J'ai pas envie de me lamenter sur mon sort, juste d'exorciser le truc, de le sortir une bonne foi pour toute pour pouvoir dormir sereinement. Et je veux encore moins que ce billet soit repris afin d'en tirer quoique ce soit.

20h45, je quitte difficilement le foyer familial et la retransmission des Tontons flingueurs pour aller au cinéma. Voir Dragons, a priori. Comme toujours, casque vissé sur les oreilles et, exceptionnellement, Geek le mag' dans la besace pour passer le temps. Mes podcasts sont à jours donc je m'occupe comme je peux.

Maisons-Alfort Stade (ligne 8), je m'installe dans les fauteuils centraux pour être bien à l'aise et pouvoir poser mes pieds sur les fauteuils d'en face. Comme d'habitude. C'est dimanche soir, le métro est vide en direction de Paris. Comme d'habitude.

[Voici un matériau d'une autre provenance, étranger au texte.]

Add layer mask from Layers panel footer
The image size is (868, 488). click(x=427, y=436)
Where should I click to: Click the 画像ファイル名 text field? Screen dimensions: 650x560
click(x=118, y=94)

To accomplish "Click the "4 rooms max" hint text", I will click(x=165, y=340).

Arrivé à Liberté, 8 gars rentrent dans la rame. Ils s'installent à côté de moi alors que la rame les accueille les bras ouverts. Je sens le truc louche, je range donc mon magazine. Faudrait pas l'abimer non plus, je l'ai pas encore terminé.
Après quelques secondes, l'un d'eux semble vouloir me parler. Je retire donc mon casque pour qu'il puisse répéter sa question.

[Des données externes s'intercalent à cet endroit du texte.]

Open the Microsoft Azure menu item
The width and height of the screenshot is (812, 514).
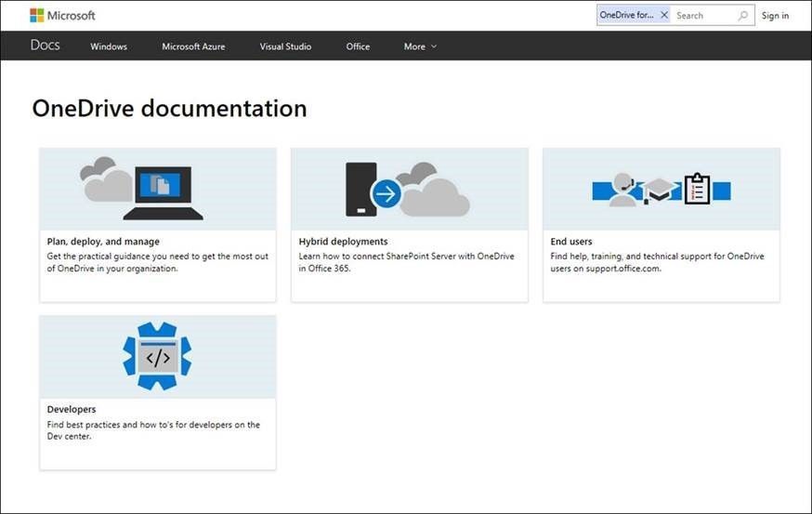click(x=193, y=46)
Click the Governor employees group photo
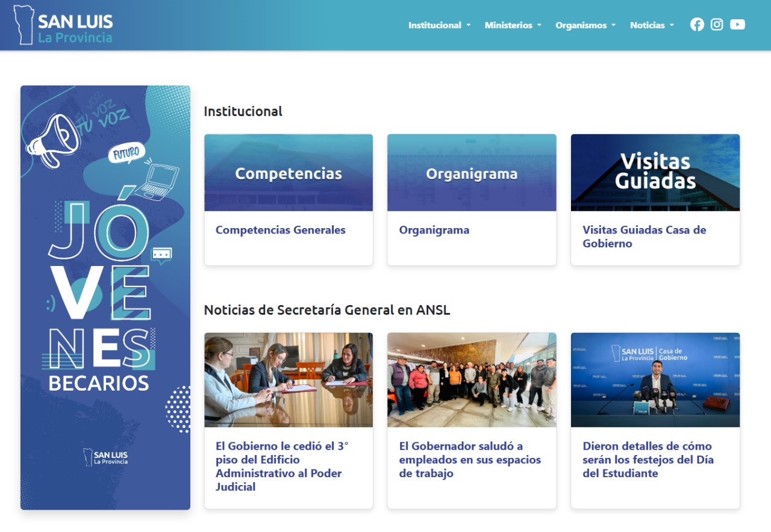Screen dimensions: 771x532 click(472, 380)
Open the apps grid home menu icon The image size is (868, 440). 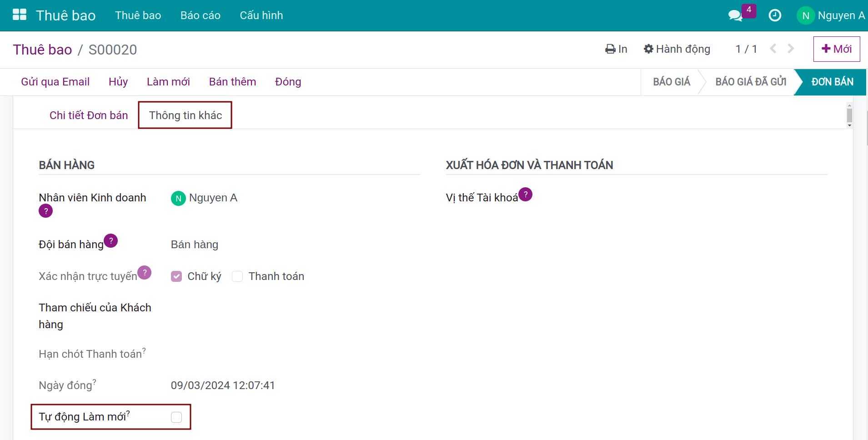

"Putain arrête de me regarder !"

Ok, très bien, je baisse les yeux. Pas apeuré, juste que dans un tel cas, je préfère m'écraser.

"Oh connard j'te parle !"

Bon, je demande si j'peux lui être d'une quelconque utilité : "j'peux t'aider ?"

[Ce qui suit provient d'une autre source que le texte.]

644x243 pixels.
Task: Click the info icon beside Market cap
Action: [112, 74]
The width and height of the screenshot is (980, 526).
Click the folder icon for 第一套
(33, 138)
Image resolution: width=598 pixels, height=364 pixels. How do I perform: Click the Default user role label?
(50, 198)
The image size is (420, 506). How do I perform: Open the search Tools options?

"Eh mais il me parle en plus ! Ferme ta gueule !"

Mouais, bon. Un individu apparemment dénué de toute logique. L'ignorer simplement. Le mec s'approche de moi. Difficile de l'ignorer dorénavant. Il voit mon casque audio.

"T'as un iPhone ?"

Moi, un iPhone ? Et mon cul, c'est du poulet ? Passons sur cette faute de gout affligeante.

"Vas-y il est classe ton casque, tu me le files ?"

Toujours pas non.
A ma grande surprise, il ne s'y accroche pas, laisse tomber. Et ne demande pas à quoi mon casque est relié si ce n'est pas à un iPhone. Il ne demande pas à voir mon portable ou mon iPod. 400 euros à eux deux.
Non, manifestement il veut autre chose.

Et c'est là que j'ai compris.
Ou plutôt non, que je n'ai plus rien compris.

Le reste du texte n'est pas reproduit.